Adapting 3-D printing for food

Three-dimensional printing technology has been around for 30 years, but only in the past few years has it become used widely, in industries such as dentistry, jewelry making and aerospace and engineering. Lipson and his team of engineers, computer scientists, mathematicians and biologists initially provided free access to their first food 3-D printer by open sourcing the directions on how to make one.

Then Lipson heard about a high school girl in Kentucky using a printer to make confections—chocolate and frosting. He initially worked on 3-D food printing as a sideline, researching how to print with pastes and gels, and found that frosting and sugary pastes provided cheap raw materials for experimenting with shapes. But with the advent of 3-D bioprinting (using cells to create human tissue), Lipson realized that 3-D food printing could take off. Because some 3-D printers can now handle multiple materials simultaneously, pastries and other foods can be made in a variety of combinations, shapes and textures geared to individual tastes and dietary needs, such as sugar and salt levels.

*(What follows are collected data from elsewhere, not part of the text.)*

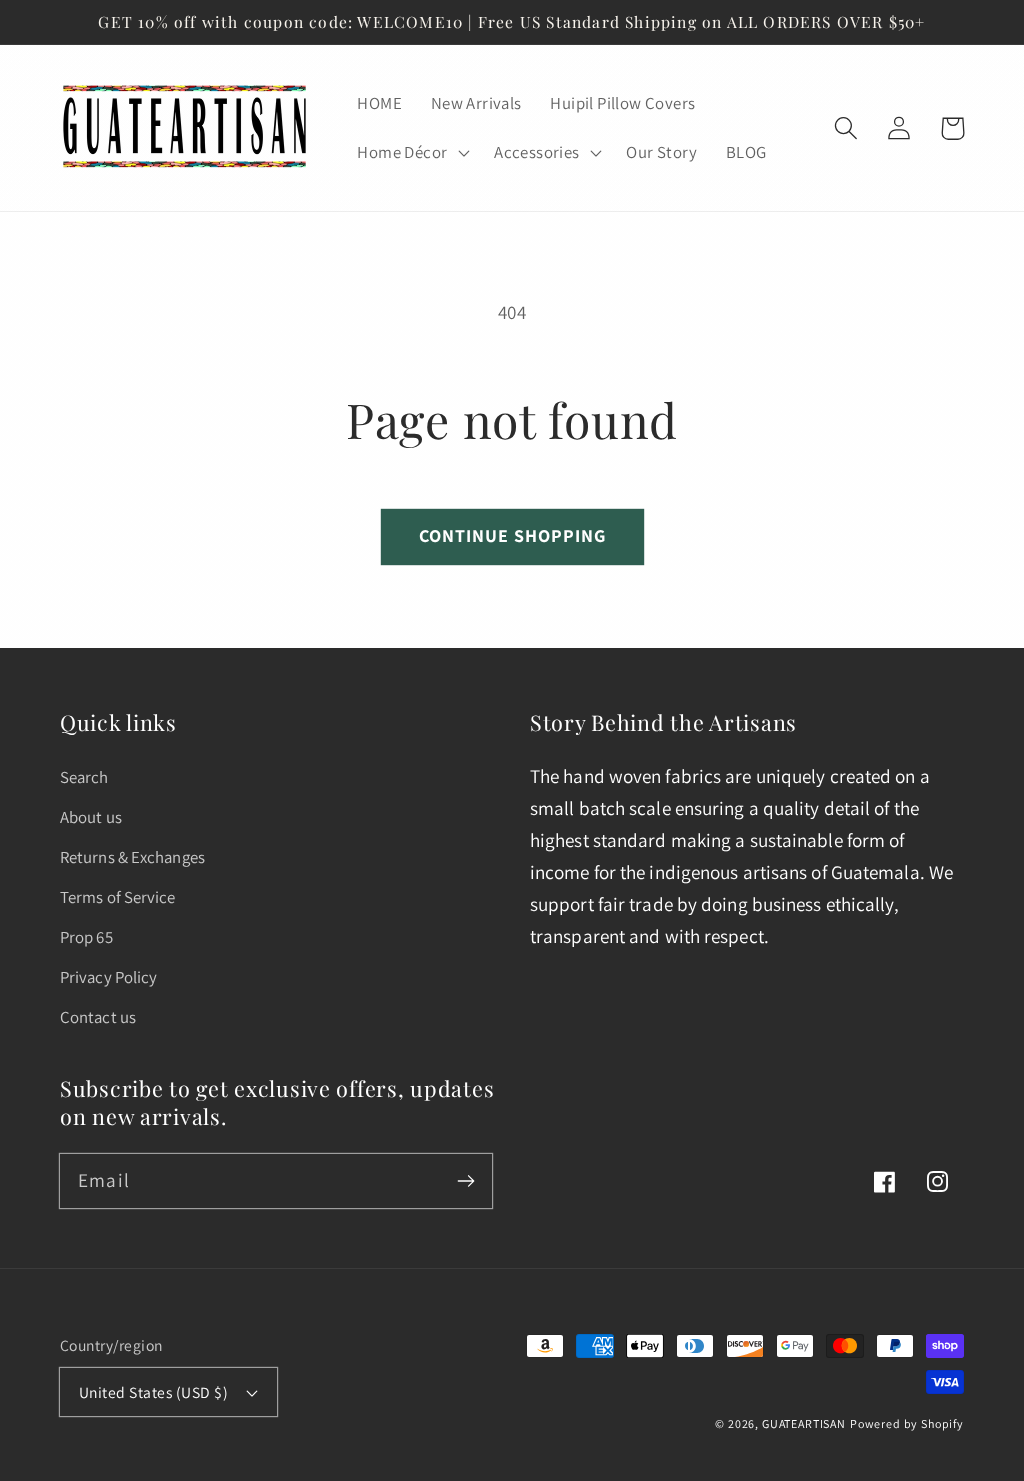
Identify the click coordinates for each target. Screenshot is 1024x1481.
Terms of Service (118, 897)
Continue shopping (512, 535)
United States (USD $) (153, 1392)
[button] (411, 153)
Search (84, 777)
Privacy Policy (108, 977)
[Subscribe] (465, 1180)
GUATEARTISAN (804, 1423)
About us (91, 817)
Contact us (98, 1017)
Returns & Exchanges (132, 857)
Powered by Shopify (907, 1423)
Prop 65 (86, 937)
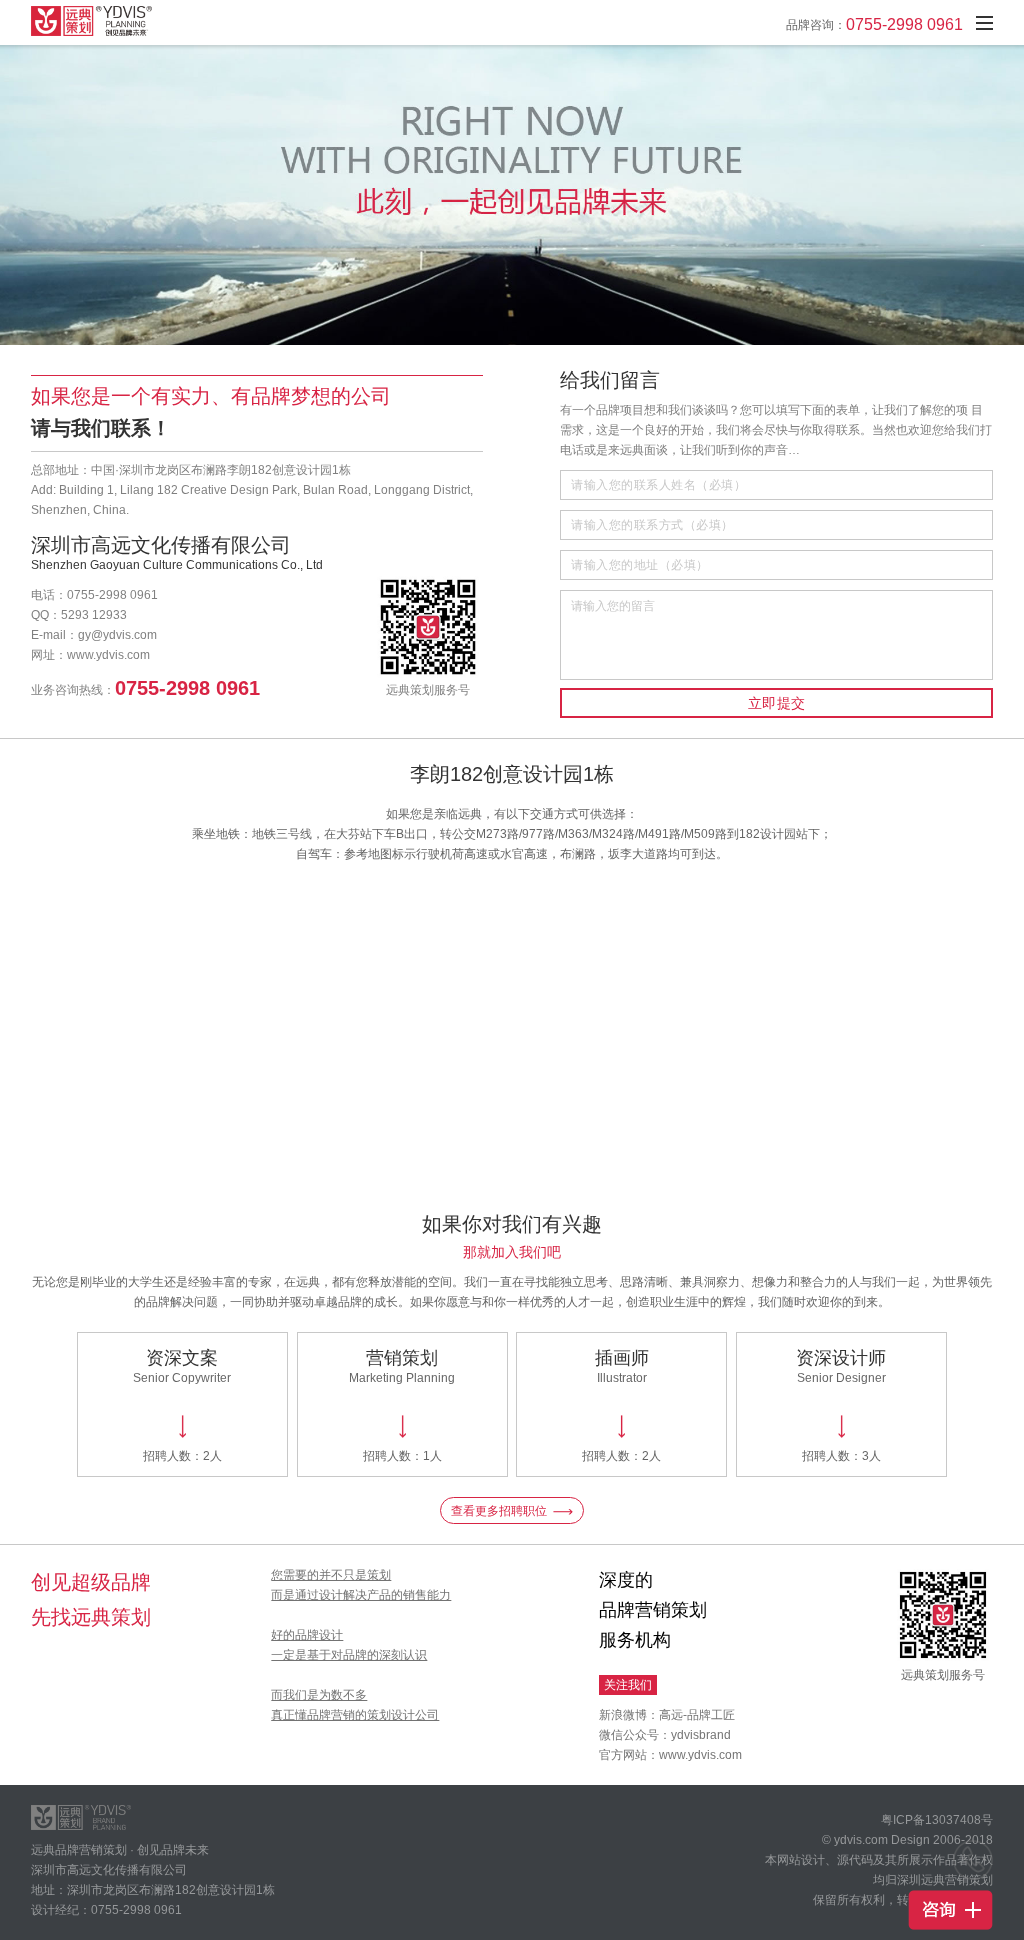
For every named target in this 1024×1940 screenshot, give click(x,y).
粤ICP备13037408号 (937, 1820)
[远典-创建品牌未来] (101, 21)
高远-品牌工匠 (697, 1715)
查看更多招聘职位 (499, 1511)
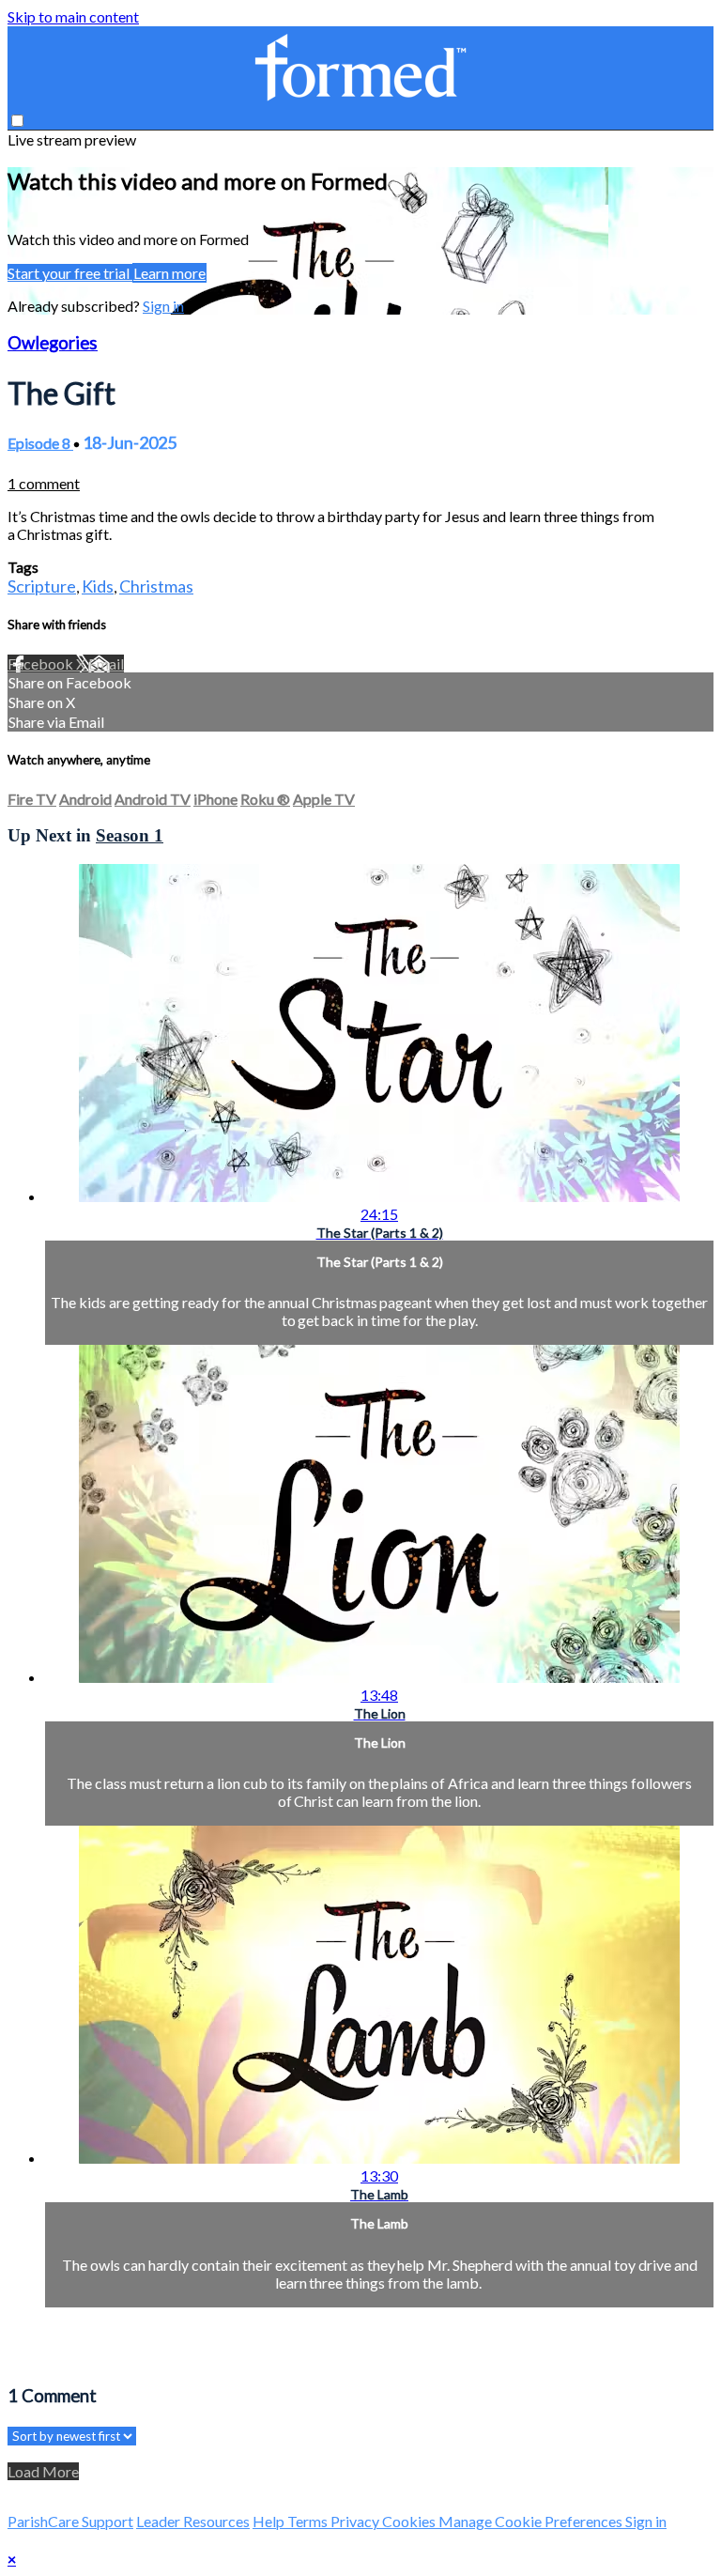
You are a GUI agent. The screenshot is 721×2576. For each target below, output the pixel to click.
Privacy (356, 2521)
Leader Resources (193, 2521)
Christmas (156, 586)
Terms (308, 2521)
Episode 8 (40, 443)
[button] (17, 121)
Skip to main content (73, 16)
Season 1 (129, 835)
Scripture (42, 586)
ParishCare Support (70, 2521)
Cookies (410, 2521)
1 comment (44, 483)
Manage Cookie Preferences (531, 2521)
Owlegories (53, 342)
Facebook (42, 663)
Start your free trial (70, 273)
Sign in (163, 306)
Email (106, 663)
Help (270, 2521)
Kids (98, 586)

Printing food, says Lipson, has turned out to be a lot more complicated than printing plastics or metal. The technology is the same, but the layering of semi-liquid materials is more complex. For one, it takes patience to tinker with the right combination of gels, pastes and powders—the printer “inks”—so that the food tastes good. Another factor is finding a large enough variety of recipes that use only the few basic ingredients available for current 3-D printers.

Aside from chocolate and pastries, Lipson’s group has experimented with printing cheese and pesto to create products like quiche and ravioli. (Depending on the ingredients used, the food may still need to be cooked after it is printed.) In addition, about a dozen research groups globally are experimenting with new ideas in food printing, including more difficult, time-consuming foods such as complex pastries and filled pasta dishes.

 

The joy of customization

Using a 3-D machine to print food takes more time than preparing food from scratch, so it’s not a good way to make a simple food like a conventional hamburger patty, says Lipson. But it is a good way to customize dishes to different tastes or to accommodate special dietary, medical or health needs. A home cook could easily alter each dinner entree, for example, based on the nutritional needs of various family members.

“Making specially tailored meals is difficult to do manually if you had to actually watch out for all these ingredients and possibly medication,” says Lipson. “That’s a perfect example for using 3-D printing.”

Consumers will “have more control over their food, without requiring all the skill that is involved in being a…good cook, which a lot of people either aren’t or are not interested in being,” says Lipson.

Lipson says he sees a growing market for 3-D home printers in the coming decades because the machines tend to appeal to younger people, who may be more comfortable with computers in the kitchen in general. Another incentive for these generations is the opportunity to incorporate social networking into cooking: “Maybe share a meal with somebody else that’s far away, where you both print the same thing, both print half a pie and eat it together,” says Lipson.

In the future, Lipson anticipates that sophisticated 3-D printing will offer home cooks the ultimate control over the ingredients that go into their food without giving up the convenience of manufactured products.